### TEXTO DE LA PÁGINA

↓↓↓

Uno de los hechos
cinematográficamente más llamativos que ha sucedido en estos meses de pandemia
ha sido el estreno en nuestro país de títulos que, por motivos inexplicables,
habían permanecido alejados de nuestras pantallas. Ha ocurrido con Under the Skin (2013) de Jonathan Glazer y con dos títulos de Terrence Malick (Knight of Cups y Song to Song)
que, hasta ahora, permanecían en el ostracismo en España y que representan una
nueva muestra de la brillantez de un director que, en los últimos años, nos
había deslumbrado y subyugado con El árbol de la vida (2011) y logrado nuestra fascinación con To the Wonder (2012) y Vida oculta (2019).

↑↑↑

### TAREAS
1) Extrae del texto sobre los estrenos de cine el fragmento que va de "que, hasta ahora, permanecían" a "Vida oculta (2019).", sin cambiar nada.
2) Escribe lo que sigue al texto sobre los estrenos de cine a partir de su última oración.
Para resolver las tareas no hace falta consultar los datos.

### DATOS
↓↓↓

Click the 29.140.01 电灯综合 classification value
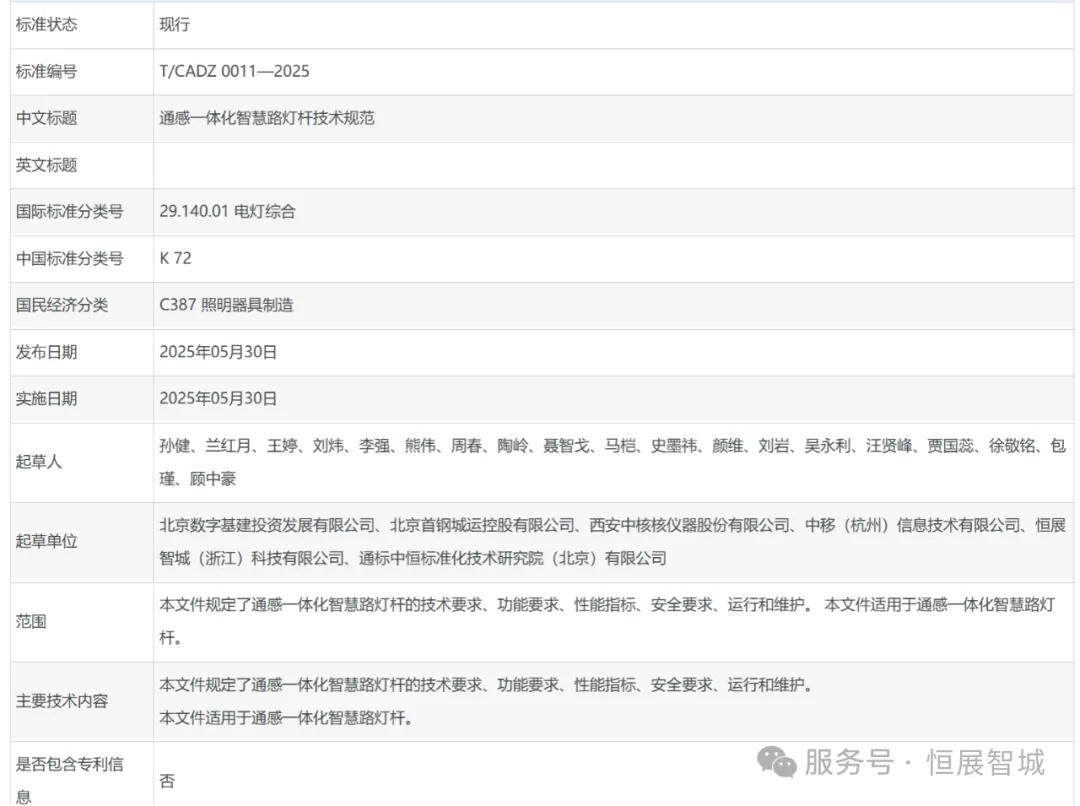The image size is (1080, 806). click(227, 211)
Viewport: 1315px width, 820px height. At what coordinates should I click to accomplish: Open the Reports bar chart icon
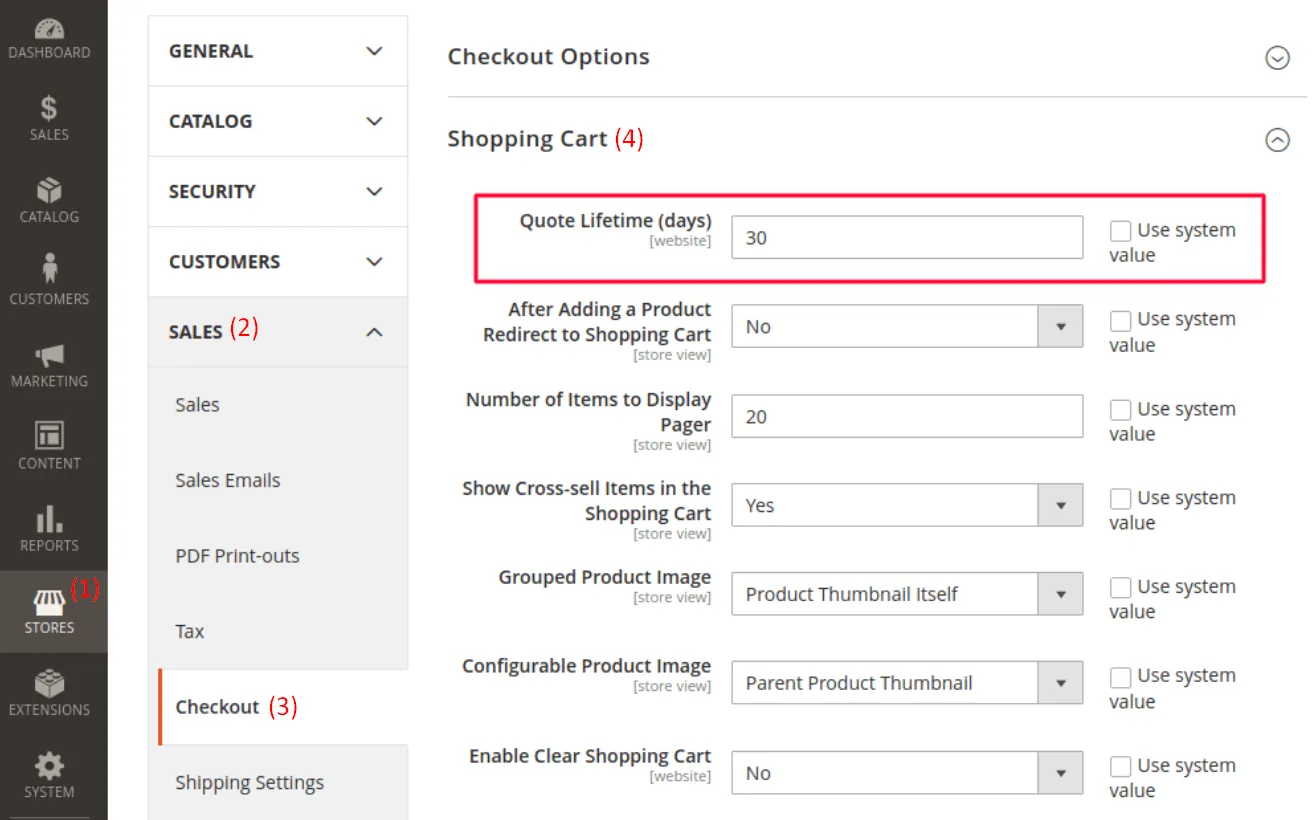coord(49,519)
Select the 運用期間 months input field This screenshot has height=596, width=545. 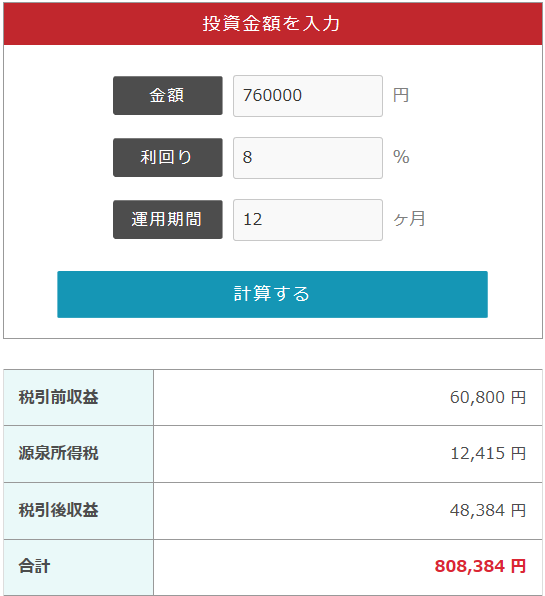pos(307,220)
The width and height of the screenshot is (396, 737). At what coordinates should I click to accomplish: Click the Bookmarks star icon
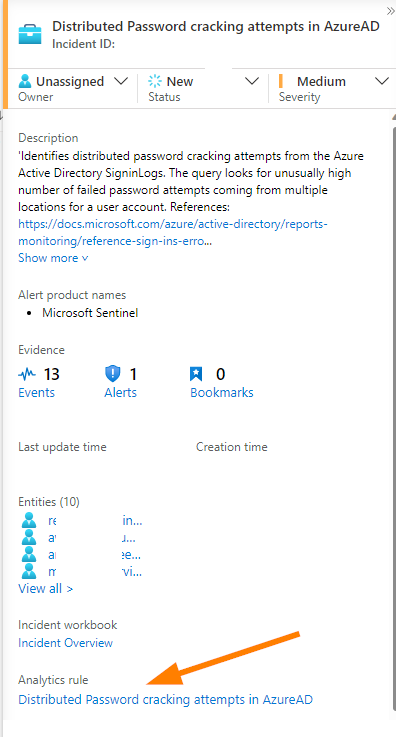(196, 375)
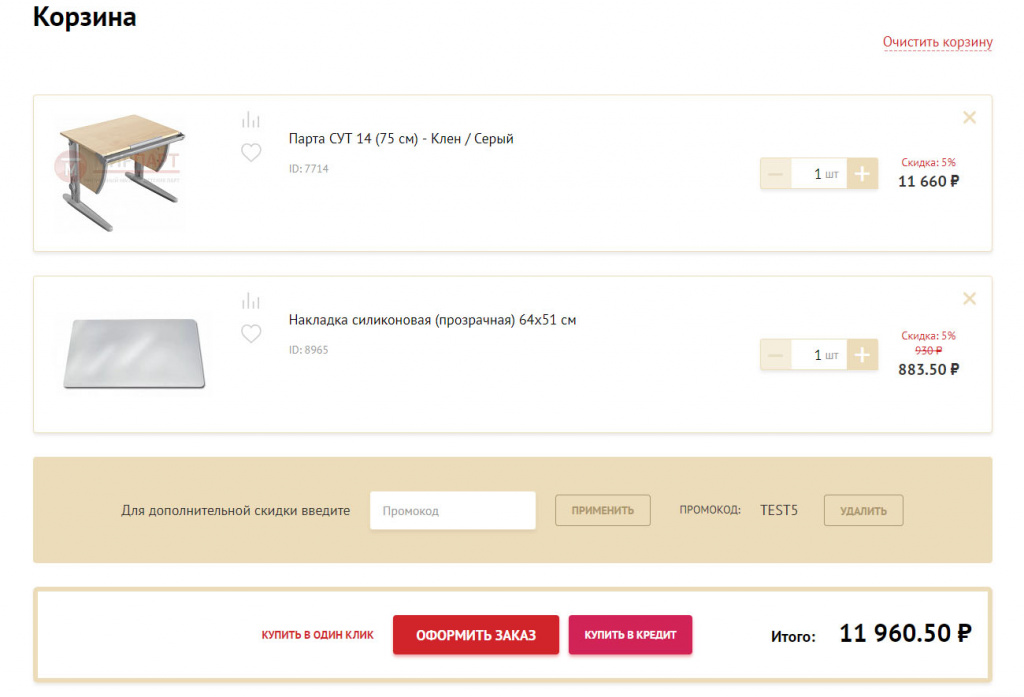
Task: Increase quantity of Накладка силиконовая
Action: point(862,355)
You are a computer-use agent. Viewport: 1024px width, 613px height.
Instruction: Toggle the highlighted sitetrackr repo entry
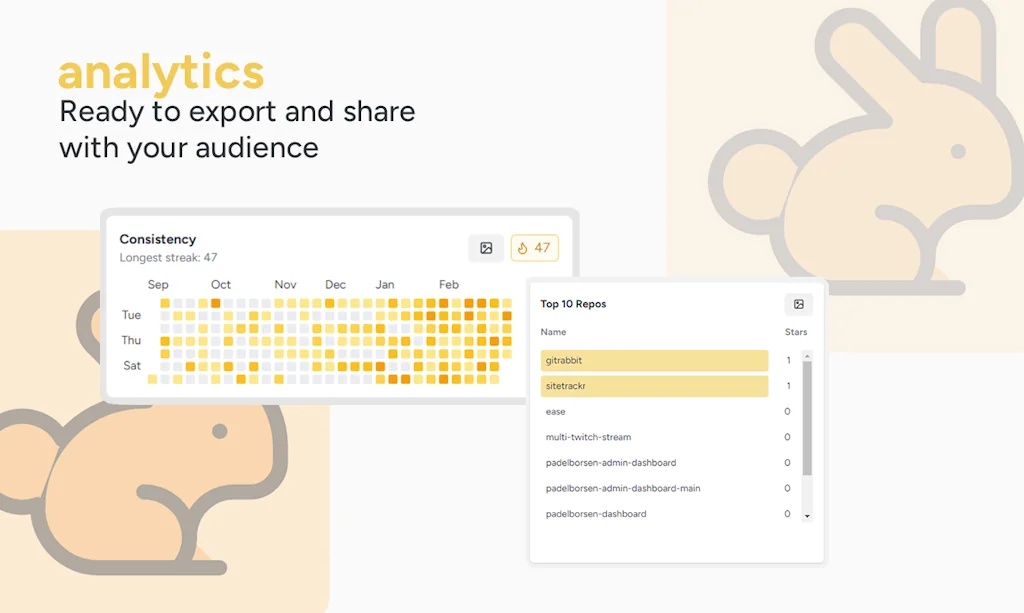654,386
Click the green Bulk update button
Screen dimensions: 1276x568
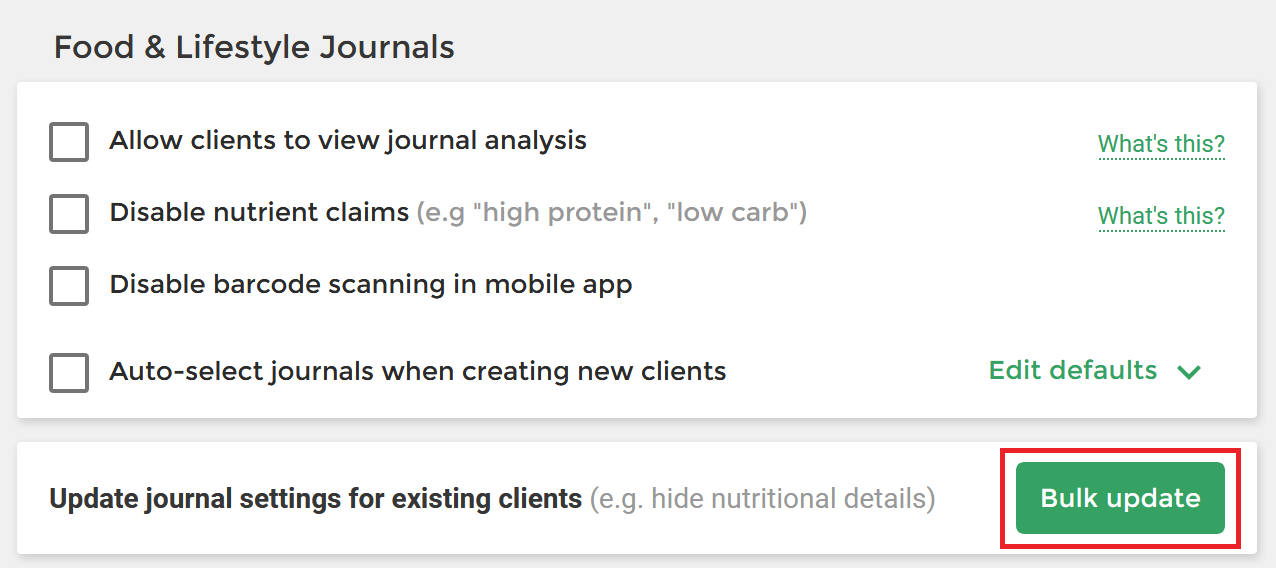1120,498
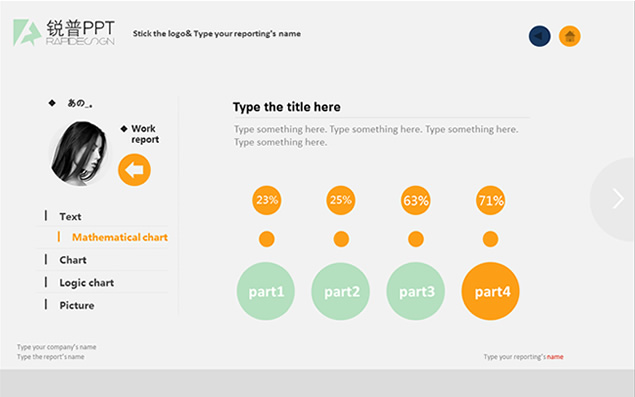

↑↑↑

### RESPUESTAS
1)
que, hasta ahora, permanecían en el ostracismo en España y que representan una
nueva muestra de la brillantez de un director que, en los últimos años, nos
había deslumbrado y subyugado con El árbol de la vida (2011) y logrado nuestra fascinación con To the Wonder (2012) y Vida oculta (2019).

2)
Después de la que ya podemos considerar su, hasta el momento, opera magna (El árbol de la vida), los cuatro títulos que ha realizado con
posterioridad, aunque unificados por un mismo estilo, son, en realidad, muy
diferentes entre sí, pero diferentes de distinto modo. Porque, por un lado, To the Wonder y Knight of Cups están íntimamente relacionadas con el tema abordado
en El árbol de la vida mientras que Song to Song y Vida oculta presentan matices mucho más concretos y precisos. Si, como
dijimos en nuestras reseñas, El árbol de
la vida giraba en torno a la idea de que no necesitamos encontrar
justificación al Universo porque el Universo se basta y se sobra para justificarse
a sí mismo y To the Wonder trataba la
cuestión del amor no aceptado, podemos decir que Knight of Cups nos habla de la escasa valoración que damos a
nuestras vidas y cómo las mismas son desperdiciadas en asuntos vanos y fútiles.
En suma, se trata de una apelación a encontrar lo que tiene auténtico valor, a,
como en términos metafóricos viene a señalar la película, a recuperar la joya
que hemos perdido.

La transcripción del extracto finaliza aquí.